> **PROMPT**: Below are some records. Set each one down exactly as it reads.

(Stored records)
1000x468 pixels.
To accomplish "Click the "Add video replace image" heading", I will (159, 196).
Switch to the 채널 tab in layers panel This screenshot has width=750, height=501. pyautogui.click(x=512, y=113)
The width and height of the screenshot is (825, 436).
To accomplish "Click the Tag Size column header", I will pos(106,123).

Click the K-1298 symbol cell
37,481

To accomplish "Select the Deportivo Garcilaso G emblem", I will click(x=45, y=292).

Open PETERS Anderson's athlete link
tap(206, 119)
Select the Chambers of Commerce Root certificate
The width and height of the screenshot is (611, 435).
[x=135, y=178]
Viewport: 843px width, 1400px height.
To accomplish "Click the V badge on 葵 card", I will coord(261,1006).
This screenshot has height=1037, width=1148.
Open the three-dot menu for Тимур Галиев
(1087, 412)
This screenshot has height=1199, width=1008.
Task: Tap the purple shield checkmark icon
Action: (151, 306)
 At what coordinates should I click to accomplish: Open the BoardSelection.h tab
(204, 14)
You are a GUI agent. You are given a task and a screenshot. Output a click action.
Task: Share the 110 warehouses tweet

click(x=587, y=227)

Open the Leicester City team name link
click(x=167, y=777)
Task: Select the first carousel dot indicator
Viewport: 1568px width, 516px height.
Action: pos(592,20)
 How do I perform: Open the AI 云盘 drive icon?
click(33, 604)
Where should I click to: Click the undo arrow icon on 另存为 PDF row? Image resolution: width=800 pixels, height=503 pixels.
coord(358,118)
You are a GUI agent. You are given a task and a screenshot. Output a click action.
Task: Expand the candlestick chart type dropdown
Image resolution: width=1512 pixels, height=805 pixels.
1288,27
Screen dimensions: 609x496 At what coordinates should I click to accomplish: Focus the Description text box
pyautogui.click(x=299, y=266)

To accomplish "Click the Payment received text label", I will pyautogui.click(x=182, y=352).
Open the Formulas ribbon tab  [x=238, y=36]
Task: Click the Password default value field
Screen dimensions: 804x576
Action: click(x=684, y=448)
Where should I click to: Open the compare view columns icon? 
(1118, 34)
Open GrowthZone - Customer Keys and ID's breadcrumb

> **SOLUTION TO THIS EXERCISE**:
1000x468 pixels.
To accomplish "Click the "Add video replace image" heading", I will (159, 196).
Switch to the 채널 tab in layers panel This screenshot has width=750, height=501. pyautogui.click(x=512, y=113)
The width and height of the screenshot is (825, 436).
To accomplish "Click the Tag Size column header", I will pos(106,123).

Click the K-1298 symbol cell
37,481

To accomplish "Select the Deportivo Garcilaso G emblem", I will click(x=45, y=292).

Open PETERS Anderson's athlete link
tap(206, 119)
Select the Chambers of Commerce Root certificate
The width and height of the screenshot is (611, 435).
[x=135, y=178]
Viewport: 843px width, 1400px height.
To accomplish "Click the V badge on 葵 card", I will coord(261,1006).
This screenshot has height=1037, width=1148.
Open the three-dot menu for Тимур Галиев
(1087, 412)
This screenshot has height=1199, width=1008.
Task: Tap the purple shield checkmark icon
Action: (151, 306)
 At what coordinates should I click to accomplish: Open the BoardSelection.h tab
(204, 14)
You are a GUI agent. You are given a task and a screenshot. Output a click action.
Task: Share the 110 warehouses tweet

click(x=587, y=227)

Open the Leicester City team name link
click(x=167, y=777)
Task: Select the first carousel dot indicator
Viewport: 1568px width, 516px height.
Action: pos(592,20)
 How do I perform: Open the AI 云盘 drive icon?
click(33, 604)
Where should I click to: Click the undo arrow icon on 另存为 PDF row? Image resolution: width=800 pixels, height=503 pixels.
coord(358,118)
You are a GUI agent. You are given a task and a screenshot. Output a click action.
Task: Expand the candlestick chart type dropdown
Image resolution: width=1512 pixels, height=805 pixels.
1288,27
Screen dimensions: 609x496 At what coordinates should I click to accomplish: Focus the Description text box
pyautogui.click(x=299, y=266)

To accomplish "Click the Payment received text label", I will pyautogui.click(x=182, y=352).
Open the Formulas ribbon tab  [x=238, y=36]
Task: Click the Password default value field
Screen dimensions: 804x576
Action: click(x=684, y=448)
Where should I click to: Open the compare view columns icon? 
(1118, 34)
Open GrowthZone - Customer Keys and ID's breadcrumb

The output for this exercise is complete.